++++ Given passage
Mesquite High School (MHS) is a public high school located in Gilbert, Arizona, United States. It was built in August 1998 and is part of the Gilbert Public Schools district. It accommodates grades 9–12, and in 2017, the school had a student body of 1,779.

== Overview ==
For the 2023-24 school year Mesquite High School received an "A" school grade from the Arizona Department of Education.

Mesquite's colors are Royal Blue and Silver and the teams are collectively called the Wildcats.
The school is a member of the Arizona Interscholastic Association's 4A - Desert Sky Conference and competes in Division II and III sports.

== History ==
The school opened in August 1998 with only freshmen and sophomore students, while part of the school was not yet completed The first seniors graduated in May 2001, followed by the first senior class to attend all four years in Mesquite High School in May 2002. Since Mesquite's opening in 1998, the school had maintained 5A or 5A-I classification with student counts well above 2,000 and even over 3,000 at times. However, the opening of Campo Verde High School has significantly lowered the school's enrollment. As of 2012, Mesquite and Campo Verde both have about the same student population. Campo Verde and Mesquite High are rivals.

== Campus ==
There are twenty main buildings in the school, with a courtyard between the two major constructions. Over the summer of 2019, the school was remodeled and classrooms became organized by department/subject field.

Most classes are in the B, G, and A buildings. The portables located near the staff parking lot once held a variety of classes, but as of the 2012–2013 school year, the only portables in use are for Global Academy, an online school that has taken up residence at Mesquite. The A building holds the administration offices, the library, many of the science classrooms, and a connection between the B and G buildings on the second floor. The auditorium, music, and drama classes are located in the F building, which is adjacent to the D building, home to the school's main cafeteria. The B building houses math and English, while C.T.E. (Career and Technology Education) courses, world languages, and social studies classes can be found in G. There are also food courts in the B and G buildings, although they no longer serves food due to budget cuts. The gym and the physical education classes are located in the C building.

== Bands ==
Mesquite High School's concert bands, including Symphonic Band, Symphonic Winds, and Wind Ensemble, are year long programs and have four concerts throughout the school year.
++++++++
_Problems to solve_:
A: Summarize the Mesquite High School text in two sentences.
B: Write a continuation of the Mesquite High School text, starting after its final sentence about the concert bands.
The rows that come next are separate material, unrelated to the Mesquite High School text.
++++ Data under study
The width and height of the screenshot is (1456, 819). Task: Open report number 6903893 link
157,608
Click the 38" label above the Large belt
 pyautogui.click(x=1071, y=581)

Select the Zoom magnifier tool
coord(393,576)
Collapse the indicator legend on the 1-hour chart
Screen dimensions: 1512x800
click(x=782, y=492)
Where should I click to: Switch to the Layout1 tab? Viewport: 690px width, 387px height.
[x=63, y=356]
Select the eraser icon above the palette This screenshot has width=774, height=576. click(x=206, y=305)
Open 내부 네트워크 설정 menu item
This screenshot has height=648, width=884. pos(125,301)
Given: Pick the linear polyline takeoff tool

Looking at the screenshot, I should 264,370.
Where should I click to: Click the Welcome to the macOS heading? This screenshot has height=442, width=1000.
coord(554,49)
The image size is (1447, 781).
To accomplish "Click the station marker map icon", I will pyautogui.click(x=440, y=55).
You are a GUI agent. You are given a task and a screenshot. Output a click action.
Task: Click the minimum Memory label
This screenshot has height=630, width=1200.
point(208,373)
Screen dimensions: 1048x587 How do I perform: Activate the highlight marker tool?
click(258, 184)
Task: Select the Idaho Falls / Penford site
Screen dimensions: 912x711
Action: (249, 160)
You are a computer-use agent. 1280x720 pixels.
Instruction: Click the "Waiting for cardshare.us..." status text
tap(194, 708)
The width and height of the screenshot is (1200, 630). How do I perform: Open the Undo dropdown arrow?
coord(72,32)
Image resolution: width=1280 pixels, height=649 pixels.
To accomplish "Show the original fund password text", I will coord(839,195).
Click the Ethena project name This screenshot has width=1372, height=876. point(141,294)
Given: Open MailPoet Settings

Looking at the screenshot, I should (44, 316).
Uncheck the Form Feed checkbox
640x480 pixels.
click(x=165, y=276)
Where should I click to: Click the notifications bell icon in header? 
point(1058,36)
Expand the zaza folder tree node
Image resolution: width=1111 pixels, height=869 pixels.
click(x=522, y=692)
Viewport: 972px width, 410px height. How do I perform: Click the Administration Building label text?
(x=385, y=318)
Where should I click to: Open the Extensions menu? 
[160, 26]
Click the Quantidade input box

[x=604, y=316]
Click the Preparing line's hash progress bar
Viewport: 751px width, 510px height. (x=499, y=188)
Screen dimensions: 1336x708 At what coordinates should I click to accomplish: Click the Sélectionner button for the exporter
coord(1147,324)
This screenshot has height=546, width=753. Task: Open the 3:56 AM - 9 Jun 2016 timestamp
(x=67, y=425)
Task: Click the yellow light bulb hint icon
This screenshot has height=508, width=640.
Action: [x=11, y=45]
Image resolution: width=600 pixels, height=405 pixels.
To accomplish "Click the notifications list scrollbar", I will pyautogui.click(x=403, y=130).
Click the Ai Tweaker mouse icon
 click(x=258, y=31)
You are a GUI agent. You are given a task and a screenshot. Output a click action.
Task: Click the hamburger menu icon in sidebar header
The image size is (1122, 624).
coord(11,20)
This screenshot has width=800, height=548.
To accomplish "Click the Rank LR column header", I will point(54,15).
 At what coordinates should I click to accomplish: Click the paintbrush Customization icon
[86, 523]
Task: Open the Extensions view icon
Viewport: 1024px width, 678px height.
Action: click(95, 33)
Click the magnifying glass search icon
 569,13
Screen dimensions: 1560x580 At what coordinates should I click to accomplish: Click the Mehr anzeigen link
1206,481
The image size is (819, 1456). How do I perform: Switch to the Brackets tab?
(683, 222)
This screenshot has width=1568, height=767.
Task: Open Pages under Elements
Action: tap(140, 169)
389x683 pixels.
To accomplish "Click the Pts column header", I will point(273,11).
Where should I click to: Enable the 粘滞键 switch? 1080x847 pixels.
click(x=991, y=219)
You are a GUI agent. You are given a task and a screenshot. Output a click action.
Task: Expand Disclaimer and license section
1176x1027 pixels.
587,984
++++++++
_Answers for each item_:
A: Mesquite High School is a public high school in Gilbert, Arizona, part of the Gilbert Public Schools district, serving grades 9–12; it opened in August 1998 and received an "A" grade from the Arizona Department of Education for 2023-24. Its enrollment dropped from well above 2,000 after Campo Verde High School, now its rival, opened, and its campus of twenty main buildings was remodeled in the summer of 2019 so that classrooms are organized by department.

B:
In November 2014, the marching band was awarded the ABODA Division III State Championship after performing "Every Which Way." The marching band repeated its Division III State Championship in 2015 with the show "Luna Mysterium." They defended their title for the third time in a row in 2016 with the show "Beyond Limits."

On the morning of October 24, 2007, Assistant Band Director Christopher Rainer was killed in a car accident. On May 11, 2011, a piece commissioned by Richard L. Saucedo was performed to commemorate Rainer at Mesquite High by the top concert band, Wind Ensemble. The majority of the students in this group at that point were juniors and seniors when this tragedy occurred. Sean Dennison, was hired to fill his position.

The Rainer Marching Classic marching band competition was founded by the school in 2009 as a tribute to Chris Rainer's memory, impact, and legacy in the Mesquite High School band department. This has become a large, well-established competition in the area, attracting many schools from the region. In 2017, the "10th Anniversary Rainer Marching Classic" competition included 19 different band groups.

==Logo==
In addition to its own school logo, Mesquite frequently uses Kansas State University's Powercat symbol. As part of the licensing agreement between Mesquite and Kansas State, the student council donates $500 to the university every two years.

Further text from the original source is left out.